Will this produce stack-overflow?


Following code of recursive function gives output of integers (both positive and negative) going up to infinity. Will it finally lead to stack overflow? Otherwise, how will computer finally crash?

(define(f)
  (let loop ((i 0))
     (printf "~a, ~a, "  i  (- -1 i))
     (loop (add1 i))))

Output of (f) :

0, -1, 1, -2, 2, -3, 3, -4, 4, -5, 5, -6, 6, -7, 7, -8, 8, -9, 9, -10, 10, -11, 11, -12, 12, -13, 13, -14, 14, -15, 15, -16, 16, -17, 17, -18, 18, -19, 19, -20, 20, -21, 21, -22, 22, -23, 23, -24, 24, -25, 25, -26, 26, -27, 27, ....

Solution

  • Because Scheme has guaranteed tail call optimization your code will never produce a stack overflow.
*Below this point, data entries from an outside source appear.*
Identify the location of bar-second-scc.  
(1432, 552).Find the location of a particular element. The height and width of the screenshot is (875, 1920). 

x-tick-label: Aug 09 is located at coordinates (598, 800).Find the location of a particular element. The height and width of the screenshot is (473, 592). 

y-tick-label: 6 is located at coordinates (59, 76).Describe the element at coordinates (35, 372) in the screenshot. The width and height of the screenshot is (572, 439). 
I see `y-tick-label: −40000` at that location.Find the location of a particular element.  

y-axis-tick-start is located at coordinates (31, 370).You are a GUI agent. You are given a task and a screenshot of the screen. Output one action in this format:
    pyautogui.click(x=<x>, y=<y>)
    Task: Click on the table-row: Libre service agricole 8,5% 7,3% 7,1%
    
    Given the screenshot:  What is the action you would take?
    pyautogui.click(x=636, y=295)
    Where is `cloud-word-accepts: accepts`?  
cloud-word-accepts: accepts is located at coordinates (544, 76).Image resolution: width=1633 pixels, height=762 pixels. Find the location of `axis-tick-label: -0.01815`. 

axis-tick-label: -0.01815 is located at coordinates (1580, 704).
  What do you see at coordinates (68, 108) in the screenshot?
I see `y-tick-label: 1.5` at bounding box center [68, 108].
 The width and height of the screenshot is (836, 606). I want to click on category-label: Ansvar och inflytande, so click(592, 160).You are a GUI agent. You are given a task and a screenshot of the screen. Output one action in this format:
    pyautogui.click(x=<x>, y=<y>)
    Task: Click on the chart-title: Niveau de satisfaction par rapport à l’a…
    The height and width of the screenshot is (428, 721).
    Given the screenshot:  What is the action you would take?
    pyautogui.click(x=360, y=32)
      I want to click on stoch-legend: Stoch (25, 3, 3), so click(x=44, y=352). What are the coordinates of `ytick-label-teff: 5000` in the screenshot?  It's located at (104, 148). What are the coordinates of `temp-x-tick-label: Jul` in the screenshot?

    When i has become so large that it consumes a substantial part of the available memory your program will stop from a out of memory error since you are out of heap space. Before that you are probably expreicening your machine to have started using virtual memory and is swapping disk pretty heavily and probably very very slow at responding to anything. On my machine, since we have two almost same size at any given moment, I guess i would be up in about 14 billion decimal digits before it fails.